When I first became interested in financial markets one of my favorite websites was finviz.com. Finviz is an incredible free resource that allows you to filter and analyze equities with seemingly endless criteria to choose from. However, when I became interested in exploring credit, I found that there was no such equivalent. I couldn't even find yields for corporate bonds.
After scouring the internet for some time, I found a lead at finra.org, the Financial Industry Regulatory Authority's website. FINRA is an organization authorized by Congress to regulate brokerages and exchanges. They operate TRACE, the Trade Reporting and Compliance Engine, which was created in 2002. This engine supposedly enhances the integrity of the market by providing fixed-income transactions history access to individuals but, you'd never find it unless you knew exactly what you were looking for. FINRA's TRACE is also painfully tedious to use and basically worthless for learning anything about the market although, it did have the raw data that I wanted.
Recalling some of my Python skills from this past summer of playing around with basic simple moving average and sentiment based stock-trading algorithms, I got to work on a new module. I just needed a few libraries and a webdriver to start: Pandas, BeautifulSoup, and Selenium. Selenium allowed me to pop up a new web browser to be operated by my code.
I had webdriver.Chrome access FINRA's bond center through the browser. Then, I used time.sleep(5) to have the module wait 5 seconds before proceeding to the next step to better hide the fact that the browser was being operated by my module and not a human and to seem as if the module was reading the user agreement about to be violated. According to the agreement, FINRA may track my use and might just terminate my access to the database, which wouldn't be the end of the world. Then, using a few driver.find_element_by_xpath lines, I had the module click agree, navigate to the advanced search form, select corporate bonds, select the ratings I desired, and click search to return the results with time.sleeps all throughout.

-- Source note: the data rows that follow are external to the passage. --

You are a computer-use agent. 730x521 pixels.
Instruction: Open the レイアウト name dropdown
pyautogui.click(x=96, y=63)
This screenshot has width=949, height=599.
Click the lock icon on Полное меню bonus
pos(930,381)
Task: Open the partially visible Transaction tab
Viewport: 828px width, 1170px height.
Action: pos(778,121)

The results for Moody's A1-Aaa with S&P's AAA-A- were 5,071 bonds or 254 pages. So, I wrote a few more lines instructing the module to prepare the raw data to be exported to Excel while sifting through each page slowly like a human. The logic behind this step was: while waiting 2 seconds to click the next button, parse the html for each container of bond information, and append the data until the next button can no longer be clicked. Then, I had each container of bond data organized by its html headers: issuer name, symbol, callable, sub-product type, coupon, maturity, ratings, price, and yield. Thanks to openpyxl, df.to_excel('data.xlsx') printed the data into an Excel spreadsheet titled data. os.startfile('data.xlsx') opened it up for me.

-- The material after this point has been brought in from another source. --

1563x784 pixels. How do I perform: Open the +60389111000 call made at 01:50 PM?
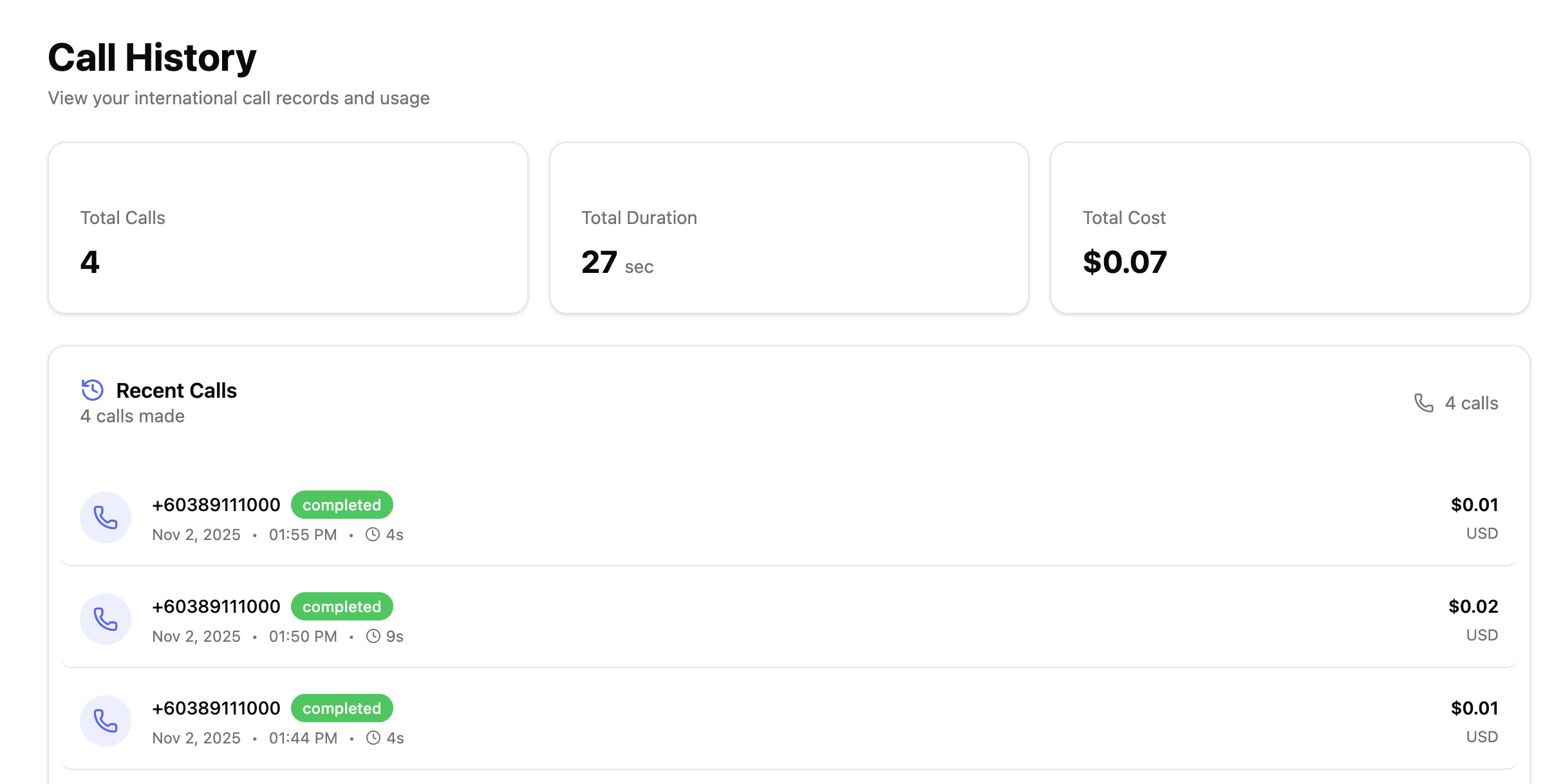point(216,606)
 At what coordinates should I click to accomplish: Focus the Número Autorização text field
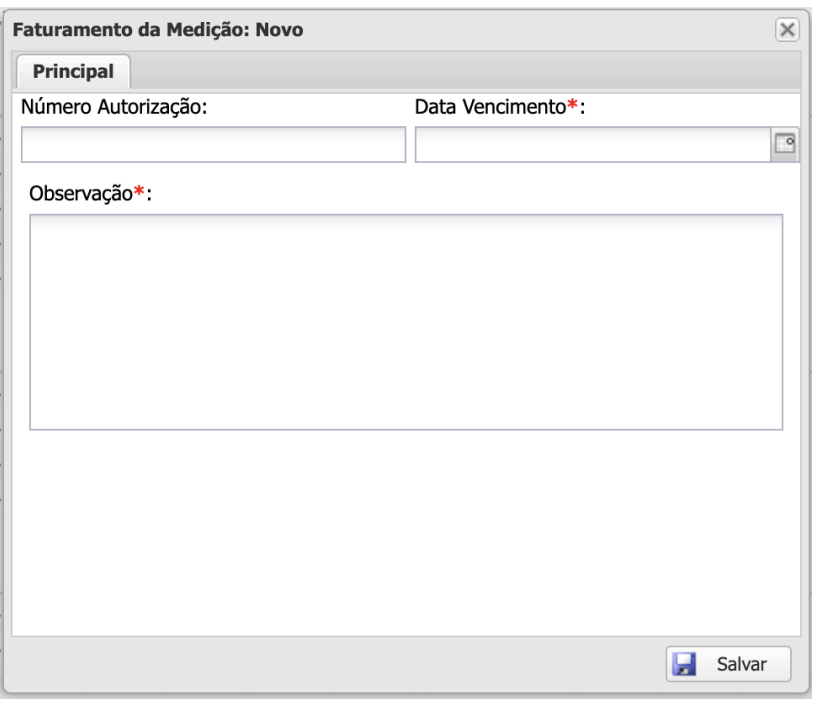click(213, 145)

In theory, bonds with consistent duration and ratings should have relatively similar yields. Sorting and filtering my new data allows me to find outlying excessive yields for possible arbitrage opportunities. Knowing categorical yields aids me in having a better understanding of the corporate bond market.
done, this is awsome!
Its get me to parse hub and finish with no results
Is the code available ?
This is a really fascinating article, John!